-- Directions --
Search the material for "agent" and copy each line in which it is found.

-- Supplied records --
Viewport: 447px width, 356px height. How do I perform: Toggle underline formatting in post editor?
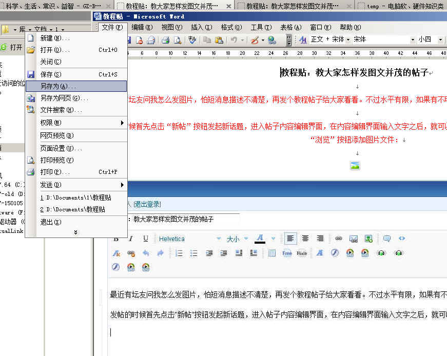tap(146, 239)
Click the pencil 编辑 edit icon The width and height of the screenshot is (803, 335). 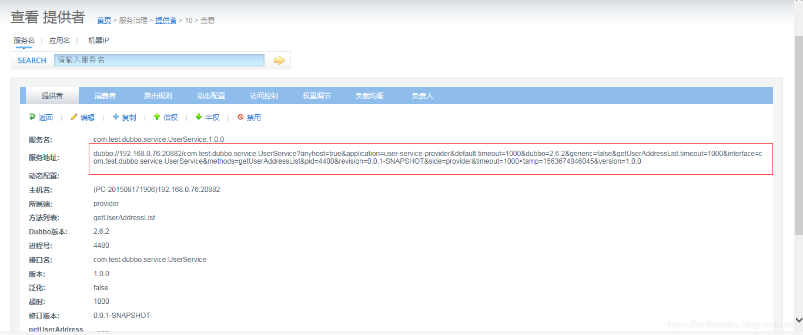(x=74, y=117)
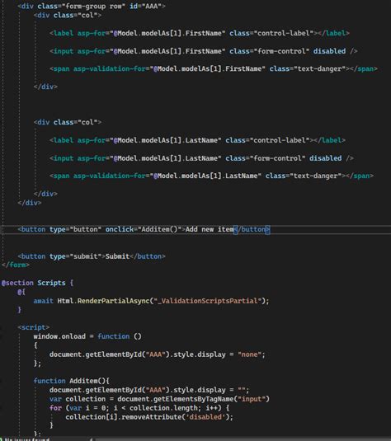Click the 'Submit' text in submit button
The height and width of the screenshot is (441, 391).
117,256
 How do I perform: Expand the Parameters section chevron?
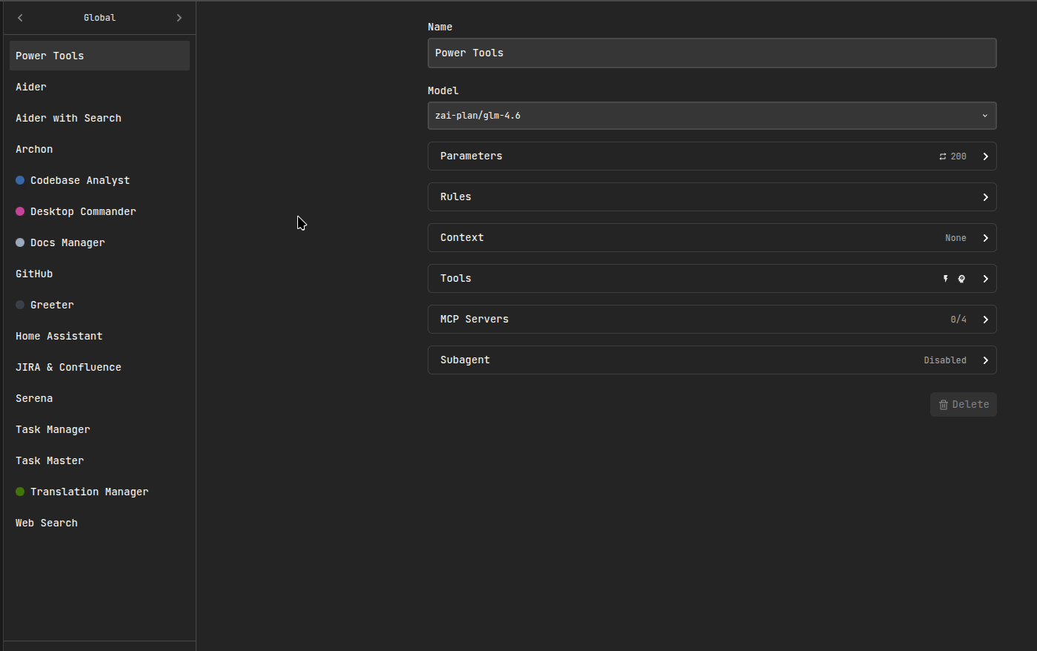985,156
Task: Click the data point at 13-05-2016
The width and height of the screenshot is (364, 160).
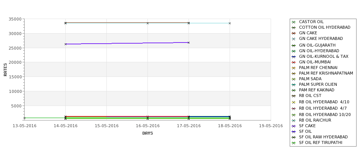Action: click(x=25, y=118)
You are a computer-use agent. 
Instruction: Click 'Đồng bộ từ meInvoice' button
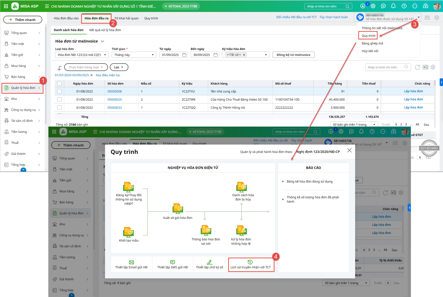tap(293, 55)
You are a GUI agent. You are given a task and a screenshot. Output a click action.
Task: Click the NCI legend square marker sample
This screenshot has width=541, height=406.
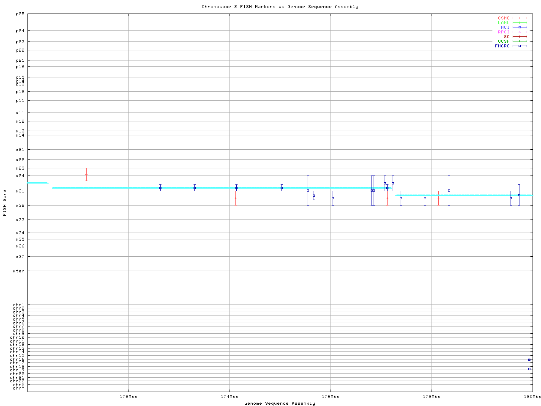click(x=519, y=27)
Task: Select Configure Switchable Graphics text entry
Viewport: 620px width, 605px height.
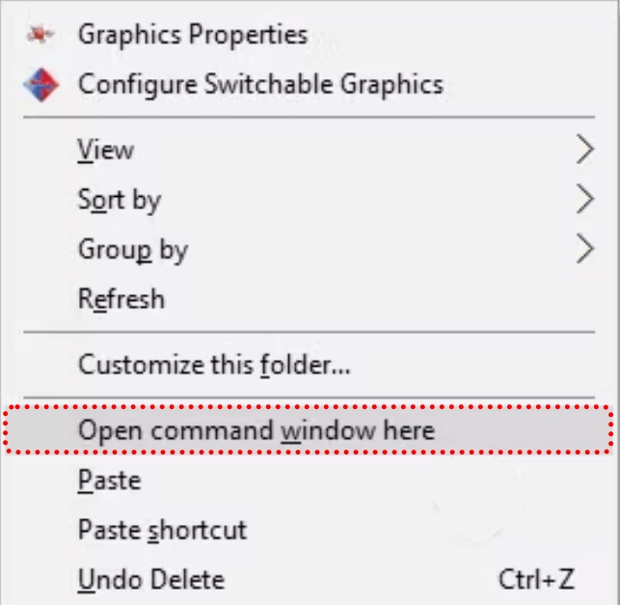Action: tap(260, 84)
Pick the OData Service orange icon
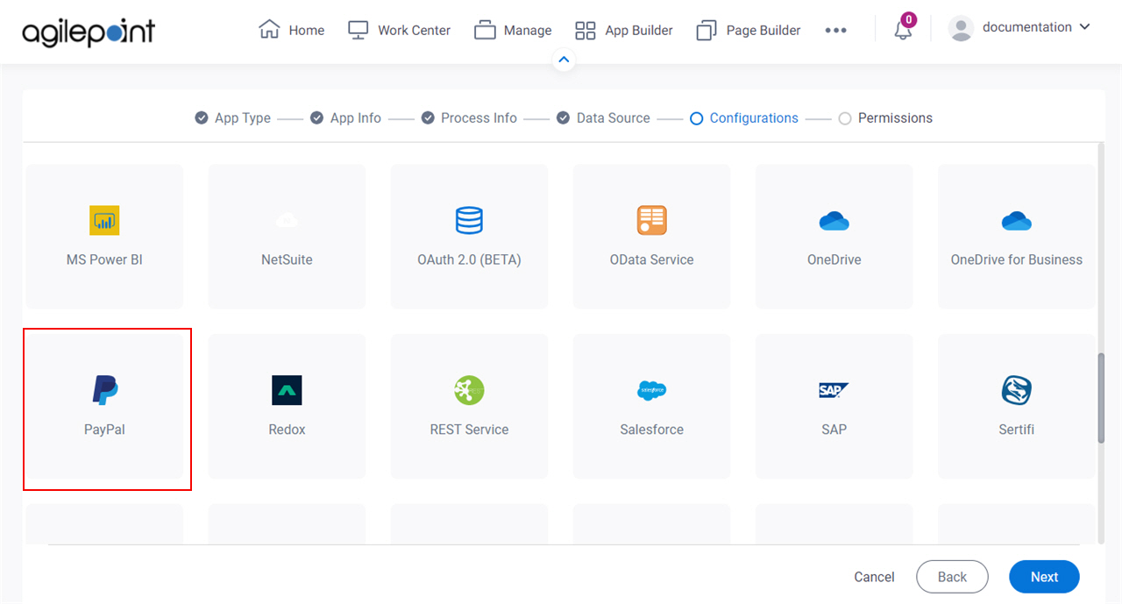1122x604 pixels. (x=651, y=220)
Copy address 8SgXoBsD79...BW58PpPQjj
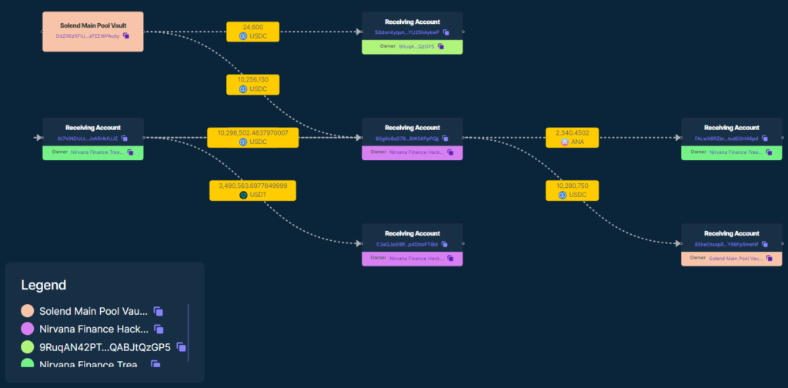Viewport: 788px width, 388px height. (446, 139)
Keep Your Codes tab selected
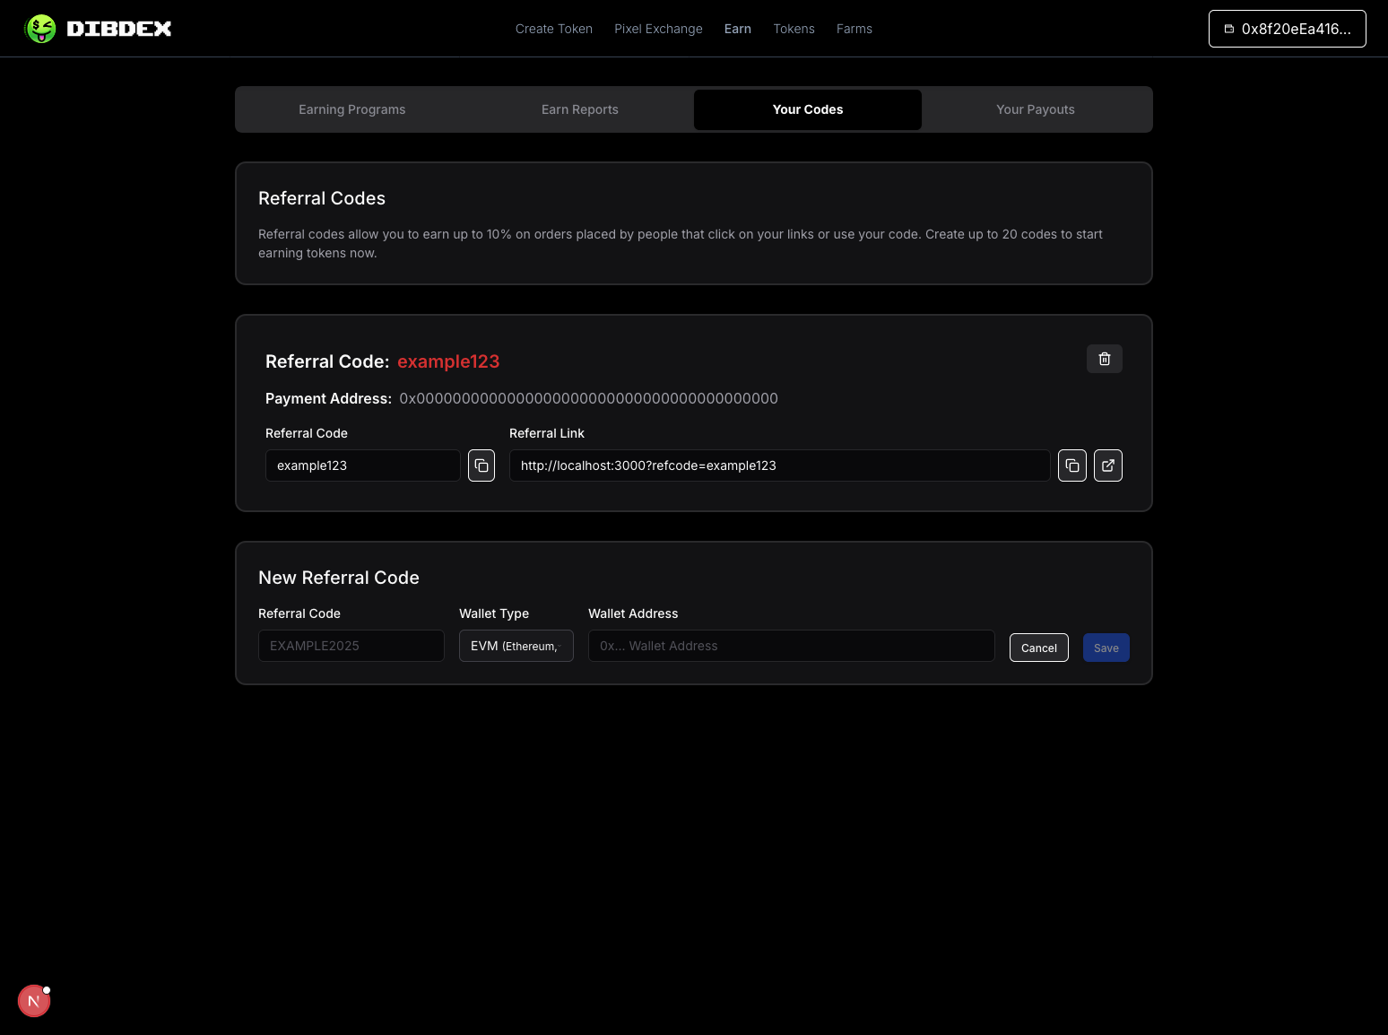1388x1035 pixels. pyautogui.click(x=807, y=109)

-- Finished task --
You are a computer-use agent. 
You are a GUI agent. You are given a task and a screenshot. Output a click action.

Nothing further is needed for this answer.